Before merging this PR I think we should see benchmarks of both memory saved and run-time saved for some real program, like the rust compiler and Servo.
I have yet to see similar benchmaks for #45225 .
Some slightly more complex cases from webrender that would also benefit from this:
// Use the Opacity.0.tag niche
pub enum FilterOp {
Blur(f32),
Brightness(f32),
Contrast(f32),
Grayscale(f32),
HueRotate(f32),
Invert(f32),
Opacity(PropertyBinding<f32>, f32),
Saturate(f32),
Sepia(f32),
}
pub enum PropertyBinding<T> {
Value(T),
Binding(PropertyBindingKey<T>),
}
pub struct PropertyBindingKey<T> {
pub id: PropertyBindingId,
_phantom: PhantomData<T>,
}
pub struct PropertyBindingId {
namespace: IdNamespace,
uid: u32,
}
pub struct IdNamespace(pub u32);
// use the RoundedRect.1.mode.tag niche
pub enum LocalClip {
Rect(LayoutRect),
RoundedRect(LayoutRect, ComplexClipRegion),
}
#[repr(C)]
pub struct ComplexClipRegion {
pub rect: LayoutRect,
pub radii: BorderRadius,
pub mode: ClipMode,
}
#[repr(C)]
pub struct BorderRadius {
pub top_left: LayoutSize,
pub top_right: LayoutSize,
pub bottom_left: LayoutSize,
pub bottom_right: LayoutSize,
}
#[repr(C)]
pub enum ClipMode {
Clip,
ClipOut,
}
#[repr(C)]
struct LayoutRect(f32, f32, f32, f32);
#[repr(C)]
struct LayoutSize(f32, f32);
A simpler case that I think fits this optimization (or a specialization of it as a starting point):
// my use-case, a single value is most common
enum OccupiedSmallVec {
Single(Foo),
Multiple(Vec<Foo>),
}
If Foo
is 2 usizes
or smaller, then OccupiedSmallVec
should be the same size as Vec
, as if it was implemented via this union:
#![feature(untagged_unions)]
union OccupiedSmallVec {
// where `single.0 == 0`
single: (usize, Foo),
multiple: Vec<Foo>,
}
However, it currently requires a separate tag and padding to align the pointers, wasting basically another usize
.
@abonander Not really, that's the entire optimization, assuming Vec<Foo>
starts with a non-null pointer, and you're packing Foo
in the leftover space after that pointer.

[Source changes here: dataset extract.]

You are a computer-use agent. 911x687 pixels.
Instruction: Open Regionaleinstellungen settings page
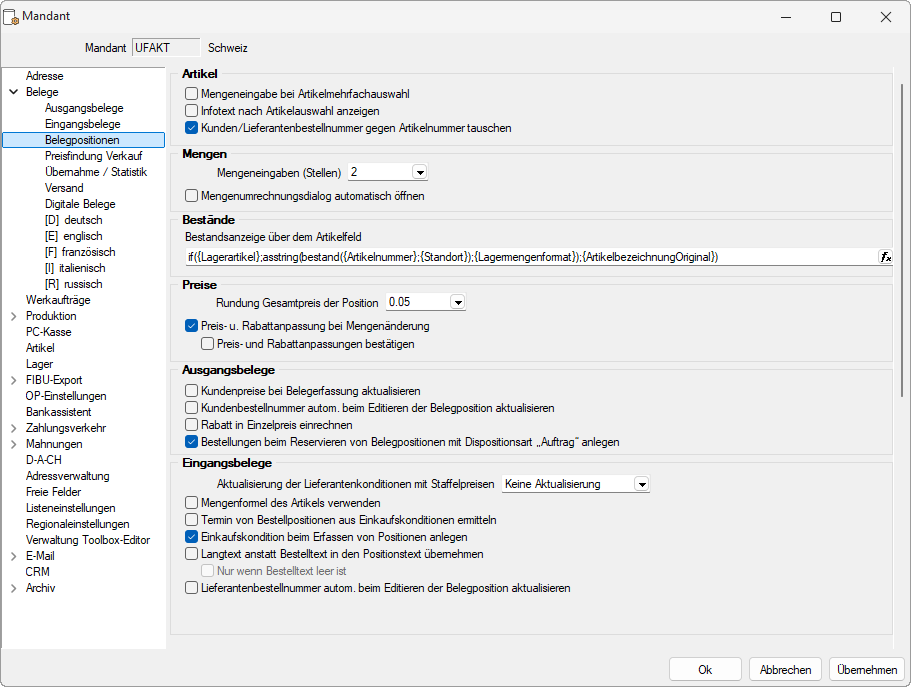point(77,524)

From IRC (cc @nox): we could extend this to always compute the size of the tagged layout (which would likely be larger than A
itself) and allow using more space around A
's fields up to that size, to fit other variants, if we generally want to avoid overlapping variant data where possible.
Then Result<&T, E>
and similar would have the layout of (Option<&T>, E)
.
IIUC, this optimization could also work to make Cow<str>
and Cow<[T]>
3 words, right? (cf. discussion on reddit)
Yes.
Another example which can be optimized is:
pub enum Bar {
A = 1,
B = 2,
C = 3,
}
pub enum Baz {
D = 4,
E = 5,
F = 6,
}
pub enum Foo {
Bar(Bar),
Baz(Baz),
}
Currently Foo
takes 2 bytes, while it can be trivially represented as 1.
@newpavlov That’s way harder to optimise because it becomes more complicated to compute the discriminant of a Foo value.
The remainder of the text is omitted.